Formally, the difference between these two definitions is that **__CUDA_ARCH__** should exclusively be used to decide if code is being compiled to execute on a device, while **__CUDACC__** should be used to check what compiler is being used for the current source file. This is important as any CUDA program includes more than just the kernel that executes on the device, but the handler that is executed on the host. Simply put, decisions that will be made on the GPU must use CUDA_ARCH, while decisions made on the CPU must use CUDACC.

### 3.2 Qualifiers

Another set of critical tools used in RIC are function qualifiers. These are common tools used in most CUDA programs, but they are critical to RIC in order to support multiple compilation pipelines.

1. **__host__**

   This qualifier is implicitly declared for any function that doesn’t already own a qualifier. It simply states that the function is to be compiled for execution on the host. The existence of this qualifier is important later.

2. **__global__**

   This qualifier indicates that a function is to be executed on the device and therefore must be put in the device compilation pipeline. Functions with this
qualifier can be invoked directly from host code, which is essentially where execution is transferred from host to device.

3. `__device__`

Device qualified functions are similar to global qualified functions in that they must be executed on the device, and compiled in the device pipeline. An additional requirement for device qualified functions is that they can only be invoked while already on the device (so within the scope of another device function, or a kernel function).
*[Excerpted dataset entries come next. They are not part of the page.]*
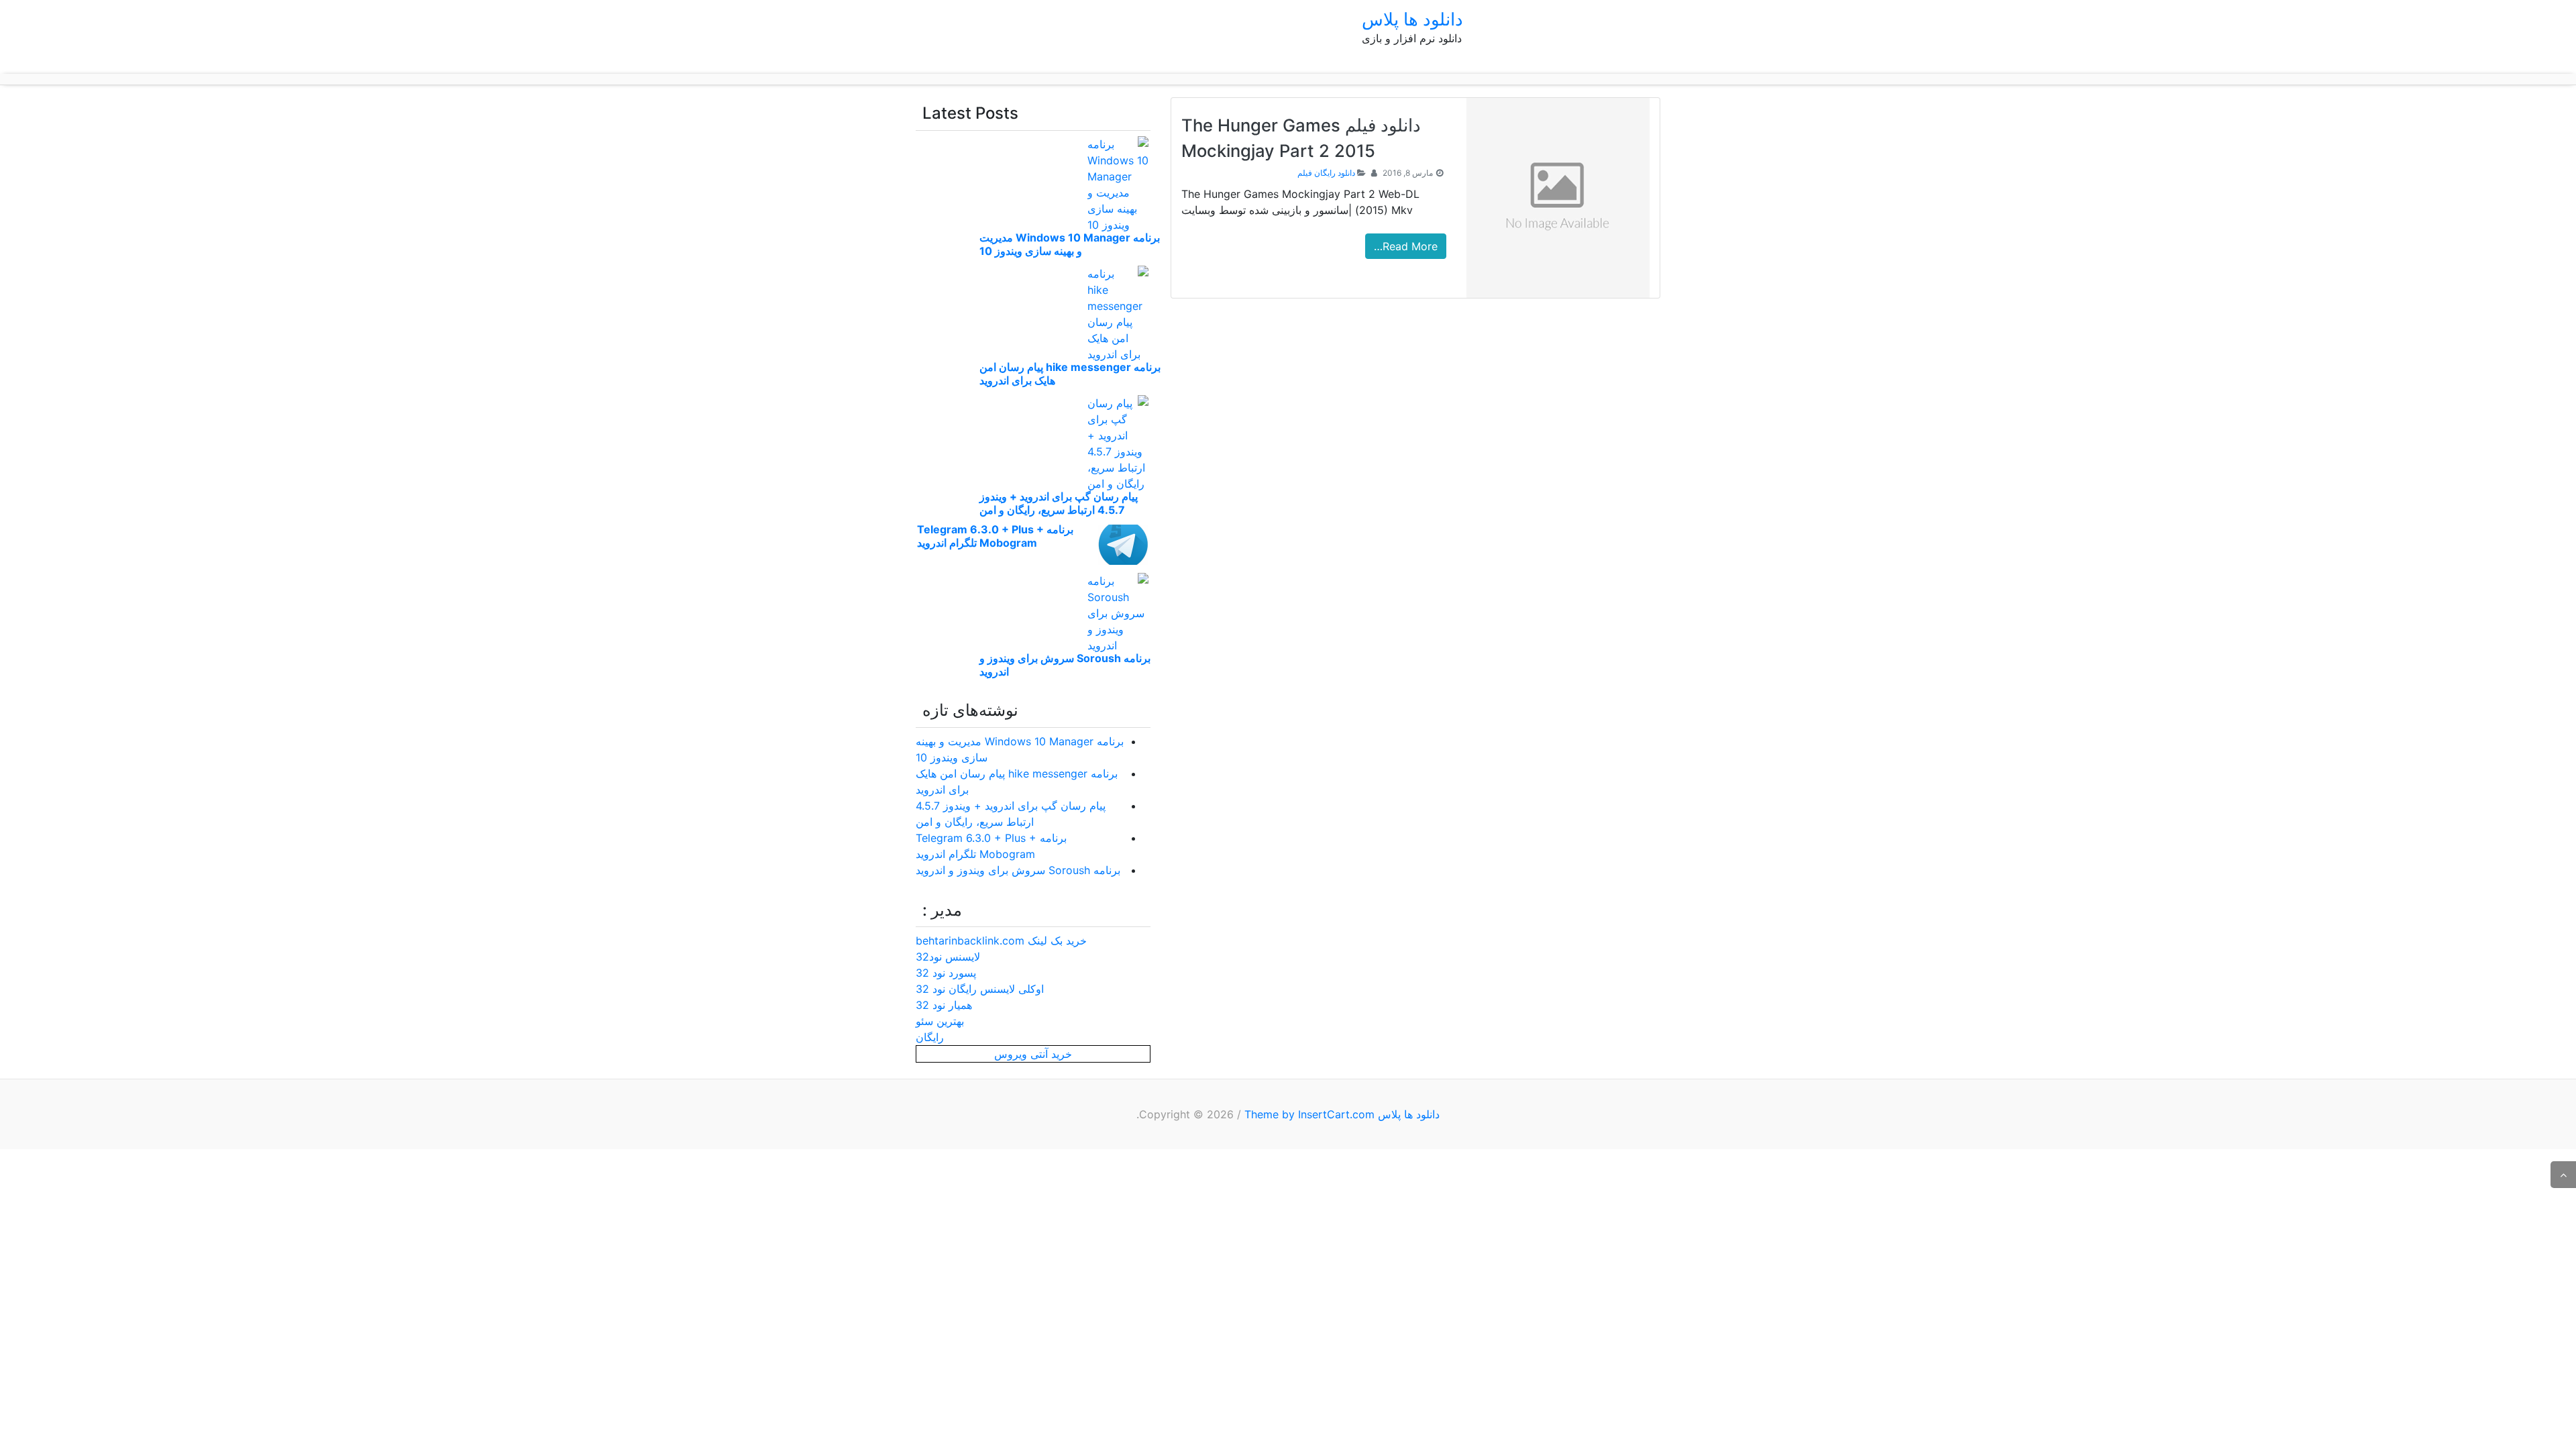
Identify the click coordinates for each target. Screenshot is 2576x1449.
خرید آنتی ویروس (1033, 1054)
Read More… (1406, 246)
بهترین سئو (940, 1021)
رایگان (930, 1037)
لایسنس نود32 (948, 956)
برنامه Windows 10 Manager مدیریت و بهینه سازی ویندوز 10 (1069, 244)
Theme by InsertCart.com (1309, 1114)
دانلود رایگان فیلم (1326, 173)
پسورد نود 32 (946, 972)
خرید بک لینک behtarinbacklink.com (1001, 940)
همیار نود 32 (944, 1005)
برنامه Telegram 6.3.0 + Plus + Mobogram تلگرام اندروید (995, 536)
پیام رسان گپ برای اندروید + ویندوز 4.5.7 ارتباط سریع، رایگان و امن (1058, 503)
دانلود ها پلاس (1412, 19)
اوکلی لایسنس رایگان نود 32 (980, 989)
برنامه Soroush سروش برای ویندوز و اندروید (1018, 870)
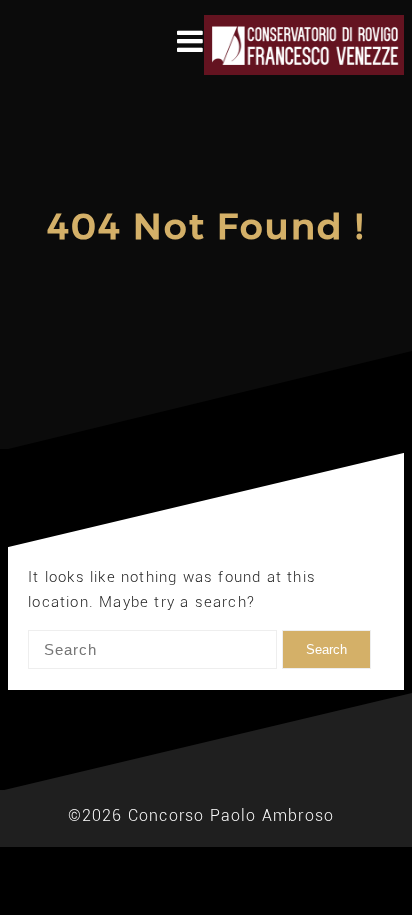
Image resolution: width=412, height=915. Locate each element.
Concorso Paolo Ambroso (231, 815)
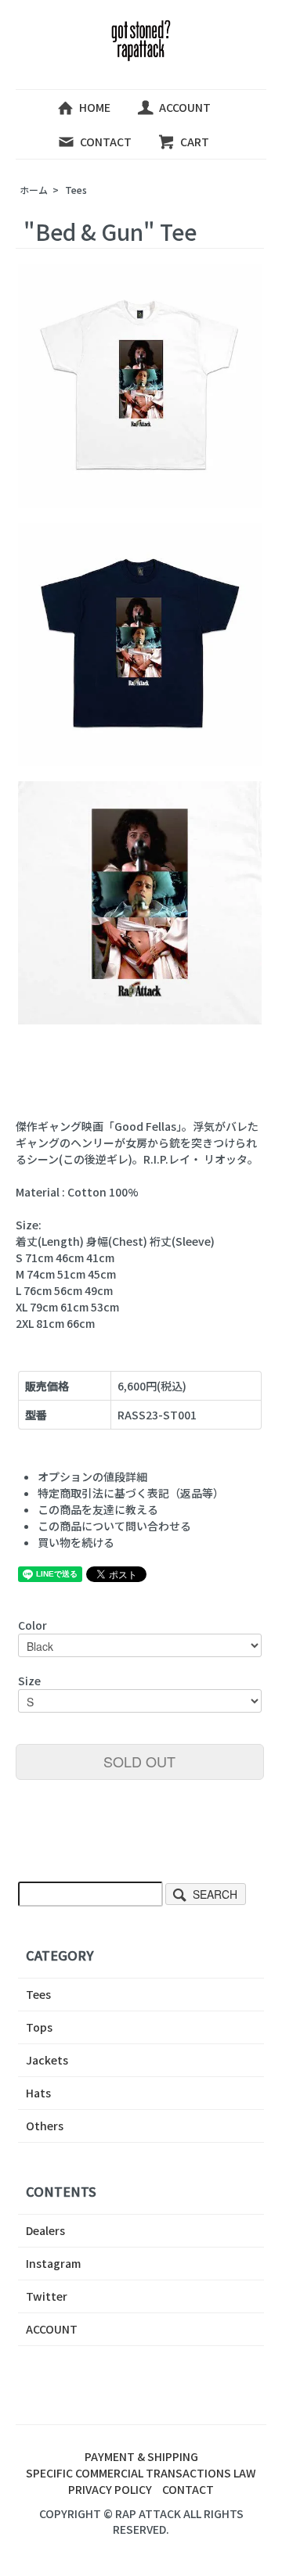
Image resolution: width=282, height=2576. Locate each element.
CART (194, 141)
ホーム (34, 189)
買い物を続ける (76, 1542)
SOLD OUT (139, 1761)
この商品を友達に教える (98, 1509)
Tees (76, 189)
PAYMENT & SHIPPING (141, 2456)
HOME (94, 107)
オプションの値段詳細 (92, 1476)
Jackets (47, 2060)
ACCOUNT (185, 107)
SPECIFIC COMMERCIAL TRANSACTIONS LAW (141, 2473)
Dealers (45, 2230)
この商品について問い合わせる (114, 1526)
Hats (38, 2093)
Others (44, 2125)
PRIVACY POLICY (110, 2489)
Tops (39, 2027)
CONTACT (106, 141)
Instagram (53, 2263)
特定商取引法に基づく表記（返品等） (131, 1493)
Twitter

A neat trick with CUDA is that it allows functions to carry both a `__host__` and `__device__` qualifier at the same time, which puts a copy of the function into the host compilation pipeline and another into the device compilation pipeline. This is extremely useful in the context of RIC as this combined qualifier essentially eliminates the need to duplicate code that otherwise would require near identical computation steps. Combined, the definitions described earlier and these qualifiers create a powerful set of tools.

The example below shows how using a combination of preprocessor definitions and qualifiers, a few small modifications can be made to an existing CPU-implemented model to now support GPU accelerated. Of course, users who don’t leverage a CUDA-enabled device won’t see any difference while compiling this module as the preprocessor definitions protect their host compiler from any unfamiliar code.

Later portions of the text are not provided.